Le recueil d’Auxeméry (né en 1947), Les Animaux industrieux, débute en force avec « Volumen », daté de mars 2005, poème composé de très courtes strophes en prose, scandées et reliées par des phrases lapidaires reprenant comme leitmotiv une lassitude à vivre :
« On va vers sa fin. On est terminal. On ne germera plus » mais aussi unies par une reprise de possession progressive de soi :
« On respire donc, on respire, on revient ». L’âge déjà avancé, les ruines, la légèreté envolée, le poète est pris au piège du cercle temporel qui érode les élans mais il se ressaisit et décide de danser avec les serpents dont la langue
« darde et fascine ». Un des tous derniers poèmes du recueil, « Sortir sortir des cercles », daté de juillet 2004, joue en écho avec Volumen tant dans la thématique que dans la structure et se clôt par un vers qui remue :
« Le désert a flambé dans la nuit ». Tout est sensation, tout fait sens et se répond. Dans sa nuit animale, le poète fait jaillir entre les mots percutés, des images comme les silex frappés, des étincelles. Le feu prend tout de suite, incendie jusqu’aux blancs typographiques et embrase le lecteur qui halète sous l’écriture carnassière, tendue, acérée. Entre ces deux longs poèmes de 8 pages et 12 pages posés de part et d’autre du recueil, tous les poèmes jouent leurs partitions sur une seule page. Chacun porte en titre le premier vers qui amène irrésistiblement à la lecture de l’ensemble, ainsi :
« perles de sang… // perles de sang ou perles de rosée sur le fil de l’épée, / les mots gouttent de ma langue, & ma soif s’apaise… » ou encore :
« qui ne voit… // qui ne voit / c’est la huppe qui parle / qui ne voit que la couleur des choses / n’en connaît pas le poids… ». Les pays traversés sont brièvement précisés mais ils dessinent autant de terres de mémoire intimes et fécondes. Quelques photographies noir & blanc parsèment le livre et apportent par leur indétermination une résonance poétique particulière. La trace raconte la genèse de l’être. Auxeméry sait établir une biographie complète à partir d’une empreinte.
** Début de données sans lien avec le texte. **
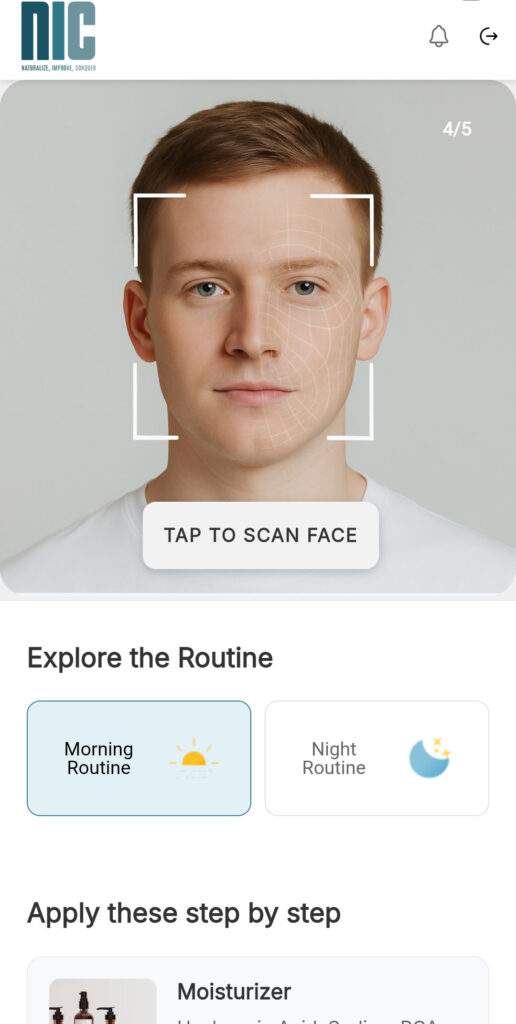This screenshot has width=516, height=1024.
Task: Click the crescent moon icon with stars
Action: [x=430, y=758]
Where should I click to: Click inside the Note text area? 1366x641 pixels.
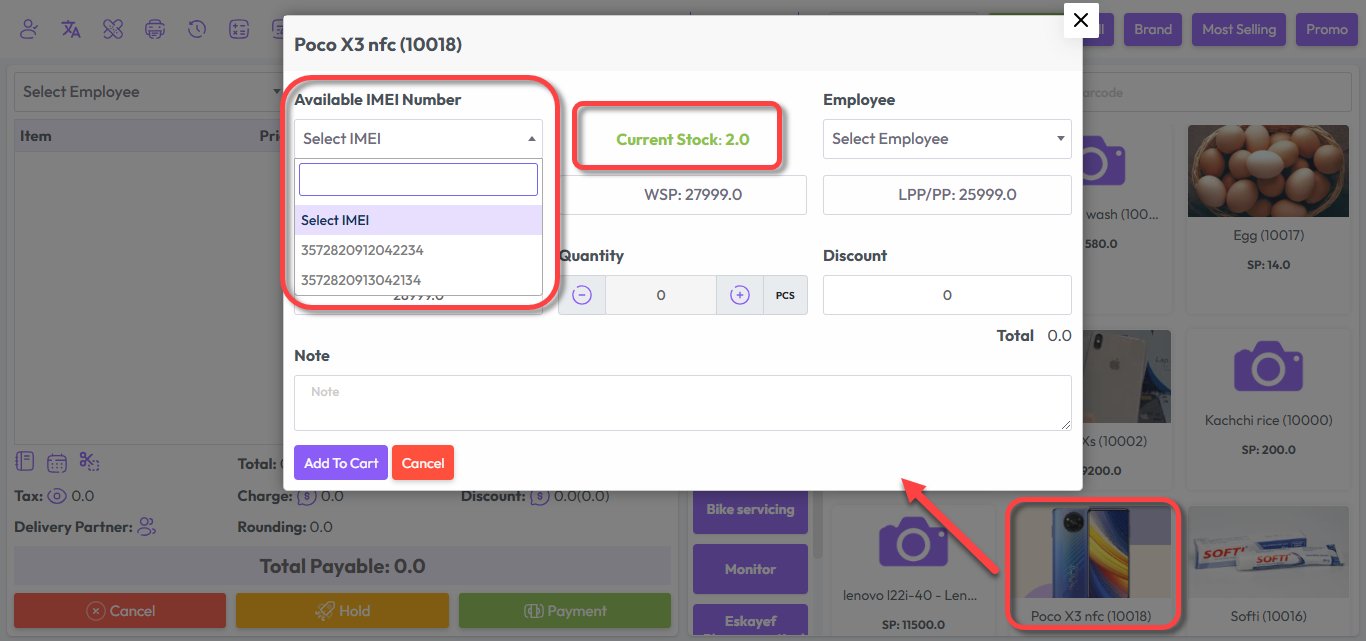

« Il convient de marcher / simplement marcher vers une mort / dérisoire & magnifique / & les fous se mettent à courir / où les anges prennent soin / de ne poser le pied qu’à contre-jour. » Il s’agit bien ici d’une poésie incarnée et la marche à pied, chamanique, est un puissant révélateur de la part animale. Les sensations produisent des intuitions. Le poème en garde les effluves, en restitue les visions :
« Par les travers, par les pentes et les dévalées, / à la limite de l’embolie, vers le précipice, / c’est à l’obscurcie, à l’effarée, à la grippe-souffle, / qu’on aura vu, mais vu ! Et on se sera dissous, en effet ». Il est impossible au lecteur de sortir tout à fait le même après s’être empoigné avec les vérités qui fusent tout au long du recueil, enveloppées des désirs et des douleurs du poète :
« vois donc derrière l’effondrement de tout / cette main qui fait lever les étincelles ». Je vois et je dis « merci ! ».